Please rewrite the listing below, changing every "Image resolution" to "Screen resolution" and leaving all else unchanged.

------ EXCERPTED RECORDS ------

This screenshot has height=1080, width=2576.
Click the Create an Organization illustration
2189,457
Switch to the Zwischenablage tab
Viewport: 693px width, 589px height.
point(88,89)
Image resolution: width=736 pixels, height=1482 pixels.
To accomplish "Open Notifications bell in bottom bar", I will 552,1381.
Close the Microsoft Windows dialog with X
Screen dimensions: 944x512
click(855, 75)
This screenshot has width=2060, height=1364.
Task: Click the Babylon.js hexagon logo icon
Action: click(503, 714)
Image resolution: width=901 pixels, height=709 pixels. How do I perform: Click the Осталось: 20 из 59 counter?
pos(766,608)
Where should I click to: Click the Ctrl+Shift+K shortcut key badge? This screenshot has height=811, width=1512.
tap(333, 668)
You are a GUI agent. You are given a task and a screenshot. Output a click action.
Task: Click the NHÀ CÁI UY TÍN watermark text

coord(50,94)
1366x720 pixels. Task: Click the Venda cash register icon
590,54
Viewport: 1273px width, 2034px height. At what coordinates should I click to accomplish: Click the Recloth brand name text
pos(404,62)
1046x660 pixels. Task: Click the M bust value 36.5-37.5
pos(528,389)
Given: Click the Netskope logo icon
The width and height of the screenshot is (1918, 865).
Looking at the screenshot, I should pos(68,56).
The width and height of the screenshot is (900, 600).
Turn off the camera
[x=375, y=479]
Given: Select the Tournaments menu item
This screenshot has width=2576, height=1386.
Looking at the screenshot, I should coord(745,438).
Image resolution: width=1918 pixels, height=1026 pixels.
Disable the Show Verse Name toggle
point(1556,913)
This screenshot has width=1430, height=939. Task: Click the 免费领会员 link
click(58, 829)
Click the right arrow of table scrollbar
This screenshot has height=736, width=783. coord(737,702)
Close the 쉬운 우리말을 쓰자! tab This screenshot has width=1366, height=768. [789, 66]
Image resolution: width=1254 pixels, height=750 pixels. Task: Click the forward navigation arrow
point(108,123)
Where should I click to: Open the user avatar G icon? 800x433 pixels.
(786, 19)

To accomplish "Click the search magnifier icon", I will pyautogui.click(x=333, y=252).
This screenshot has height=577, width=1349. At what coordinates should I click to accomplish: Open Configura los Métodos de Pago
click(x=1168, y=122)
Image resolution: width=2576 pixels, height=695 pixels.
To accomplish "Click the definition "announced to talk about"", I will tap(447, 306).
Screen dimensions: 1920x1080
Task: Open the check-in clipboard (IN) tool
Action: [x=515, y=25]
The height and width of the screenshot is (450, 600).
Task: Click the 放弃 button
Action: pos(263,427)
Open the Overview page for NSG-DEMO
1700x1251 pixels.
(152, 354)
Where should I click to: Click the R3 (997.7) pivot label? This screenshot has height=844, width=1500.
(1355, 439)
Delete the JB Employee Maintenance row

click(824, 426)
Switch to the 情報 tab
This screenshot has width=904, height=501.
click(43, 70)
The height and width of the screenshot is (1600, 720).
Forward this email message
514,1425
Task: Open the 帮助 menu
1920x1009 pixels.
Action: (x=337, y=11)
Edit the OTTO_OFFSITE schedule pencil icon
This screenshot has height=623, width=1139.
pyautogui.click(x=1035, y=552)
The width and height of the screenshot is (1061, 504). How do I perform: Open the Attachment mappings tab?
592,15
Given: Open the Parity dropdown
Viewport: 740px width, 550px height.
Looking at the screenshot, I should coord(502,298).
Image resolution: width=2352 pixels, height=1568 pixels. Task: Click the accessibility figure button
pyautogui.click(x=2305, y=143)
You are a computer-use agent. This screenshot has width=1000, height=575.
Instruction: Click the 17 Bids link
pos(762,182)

------

» **EXERCISE SOLUTION**:
This screenshot has height=1080, width=2576.
Click the Create an Organization illustration
2189,457
Switch to the Zwischenablage tab
Viewport: 693px width, 589px height.
point(88,89)
Screen resolution: width=736 pixels, height=1482 pixels.
To accomplish "Open Notifications bell in bottom bar", I will 552,1381.
Close the Microsoft Windows dialog with X
Screen dimensions: 944x512
click(855, 75)
This screenshot has width=2060, height=1364.
Task: Click the Babylon.js hexagon logo icon
Action: click(503, 714)
Screen resolution: width=901 pixels, height=709 pixels. How do I perform: Click the Осталось: 20 из 59 counter?
pos(766,608)
Where should I click to: Click the Ctrl+Shift+K shortcut key badge? This screenshot has height=811, width=1512.
tap(333, 668)
You are a GUI agent. You are given a task and a screenshot. Output a click action.
Task: Click the NHÀ CÁI UY TÍN watermark text

coord(50,94)
1366x720 pixels. Task: Click the Venda cash register icon
590,54
Viewport: 1273px width, 2034px height. At what coordinates should I click to accomplish: Click the Recloth brand name text
pos(404,62)
1046x660 pixels. Task: Click the M bust value 36.5-37.5
pos(528,389)
Given: Click the Netskope logo icon
The width and height of the screenshot is (1918, 865).
Looking at the screenshot, I should pos(68,56).
The width and height of the screenshot is (900, 600).
Turn off the camera
[x=375, y=479]
Given: Select the Tournaments menu item
This screenshot has width=2576, height=1386.
Looking at the screenshot, I should coord(745,438).
Screen resolution: width=1918 pixels, height=1026 pixels.
Disable the Show Verse Name toggle
point(1556,913)
This screenshot has width=1430, height=939. Task: Click the 免费领会员 link
click(58, 829)
Click the right arrow of table scrollbar
This screenshot has height=736, width=783. coord(737,702)
Close the 쉬운 우리말을 쓰자! tab This screenshot has width=1366, height=768. [789, 66]
Screen resolution: width=1254 pixels, height=750 pixels. Task: Click the forward navigation arrow
point(108,123)
Where should I click to: Open the user avatar G icon? 800x433 pixels.
(786, 19)

To accomplish "Click the search magnifier icon", I will pyautogui.click(x=333, y=252).
This screenshot has height=577, width=1349. At what coordinates should I click to accomplish: Open Configura los Métodos de Pago
click(x=1168, y=122)
Screen resolution: width=2576 pixels, height=695 pixels.
To accomplish "Click the definition "announced to talk about"", I will tap(447, 306).
Screen dimensions: 1920x1080
Task: Open the check-in clipboard (IN) tool
Action: [x=515, y=25]
The height and width of the screenshot is (450, 600).
Task: Click the 放弃 button
Action: pos(263,427)
Open the Overview page for NSG-DEMO
1700x1251 pixels.
(152, 354)
Where should I click to: Click the R3 (997.7) pivot label? This screenshot has height=844, width=1500.
(1355, 439)
Delete the JB Employee Maintenance row

click(824, 426)
Switch to the 情報 tab
This screenshot has width=904, height=501.
click(43, 70)
The height and width of the screenshot is (1600, 720).
Forward this email message
514,1425
Task: Open the 帮助 menu
1920x1009 pixels.
Action: (x=337, y=11)
Edit the OTTO_OFFSITE schedule pencil icon
This screenshot has height=623, width=1139.
pyautogui.click(x=1035, y=552)
The width and height of the screenshot is (1061, 504). How do I perform: Open the Attachment mappings tab?
592,15
Given: Open the Parity dropdown
Viewport: 740px width, 550px height.
Looking at the screenshot, I should coord(502,298).
Screen resolution: width=2352 pixels, height=1568 pixels. Task: Click the accessibility figure button
pyautogui.click(x=2305, y=143)
You are a computer-use agent. This screenshot has width=1000, height=575.
Instruction: Click the 17 Bids link
pos(762,182)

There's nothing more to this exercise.